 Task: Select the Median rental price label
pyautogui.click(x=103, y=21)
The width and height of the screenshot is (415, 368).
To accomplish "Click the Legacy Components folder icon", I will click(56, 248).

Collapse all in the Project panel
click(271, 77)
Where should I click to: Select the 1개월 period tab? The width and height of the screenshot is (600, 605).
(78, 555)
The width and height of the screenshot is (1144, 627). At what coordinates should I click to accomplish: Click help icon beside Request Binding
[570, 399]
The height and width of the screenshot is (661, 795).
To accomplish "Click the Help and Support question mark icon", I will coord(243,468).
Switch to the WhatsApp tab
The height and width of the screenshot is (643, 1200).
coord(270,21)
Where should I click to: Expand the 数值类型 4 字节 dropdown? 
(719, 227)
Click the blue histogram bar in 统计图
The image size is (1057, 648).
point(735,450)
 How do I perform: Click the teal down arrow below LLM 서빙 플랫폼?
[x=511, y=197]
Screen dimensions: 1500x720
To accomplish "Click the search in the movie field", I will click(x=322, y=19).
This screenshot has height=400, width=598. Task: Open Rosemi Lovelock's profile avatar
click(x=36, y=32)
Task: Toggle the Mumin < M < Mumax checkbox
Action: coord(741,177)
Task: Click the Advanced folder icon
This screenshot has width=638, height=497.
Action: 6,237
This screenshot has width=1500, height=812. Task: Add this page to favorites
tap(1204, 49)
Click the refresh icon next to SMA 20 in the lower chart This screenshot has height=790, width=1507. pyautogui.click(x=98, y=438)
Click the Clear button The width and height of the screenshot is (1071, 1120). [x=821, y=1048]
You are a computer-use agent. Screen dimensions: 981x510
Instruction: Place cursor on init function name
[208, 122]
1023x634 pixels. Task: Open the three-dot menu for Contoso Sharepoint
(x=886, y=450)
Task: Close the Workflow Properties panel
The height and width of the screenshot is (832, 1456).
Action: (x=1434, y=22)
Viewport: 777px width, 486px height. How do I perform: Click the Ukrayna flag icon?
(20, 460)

_TASK DIRECTIONS:_
Your task is to transcribe the listing in full, so that each line reads exactly as before.

_RESULT BELOW:_
 Task: Select the Median rental price label
pyautogui.click(x=103, y=21)
The width and height of the screenshot is (415, 368).
To accomplish "Click the Legacy Components folder icon", I will click(56, 248).

Collapse all in the Project panel
click(271, 77)
Where should I click to: Select the 1개월 period tab? The width and height of the screenshot is (600, 605).
(78, 555)
The width and height of the screenshot is (1144, 627). At what coordinates should I click to accomplish: Click help icon beside Request Binding
[570, 399]
The height and width of the screenshot is (661, 795).
To accomplish "Click the Help and Support question mark icon", I will coord(243,468).
Switch to the WhatsApp tab
The height and width of the screenshot is (643, 1200).
coord(270,21)
Where should I click to: Expand the 数值类型 4 字节 dropdown? 
(719, 227)
Click the blue histogram bar in 统计图
The image size is (1057, 648).
point(735,450)
 How do I perform: Click the teal down arrow below LLM 서빙 플랫폼?
[x=511, y=197]
Screen dimensions: 1500x720
To accomplish "Click the search in the movie field", I will click(x=322, y=19).
This screenshot has height=400, width=598. Task: Open Rosemi Lovelock's profile avatar
click(x=36, y=32)
Task: Toggle the Mumin < M < Mumax checkbox
Action: coord(741,177)
Task: Click the Advanced folder icon
This screenshot has width=638, height=497.
Action: 6,237
This screenshot has width=1500, height=812. Task: Add this page to favorites
tap(1204, 49)
Click the refresh icon next to SMA 20 in the lower chart This screenshot has height=790, width=1507. pyautogui.click(x=98, y=438)
Click the Clear button The width and height of the screenshot is (1071, 1120). [x=821, y=1048]
You are a computer-use agent. Screen dimensions: 981x510
Instruction: Place cursor on init function name
[208, 122]
1023x634 pixels. Task: Open the three-dot menu for Contoso Sharepoint
(x=886, y=450)
Task: Close the Workflow Properties panel
The height and width of the screenshot is (832, 1456).
Action: (x=1434, y=22)
Viewport: 777px width, 486px height. How do I perform: Click the Ukrayna flag icon?
(20, 460)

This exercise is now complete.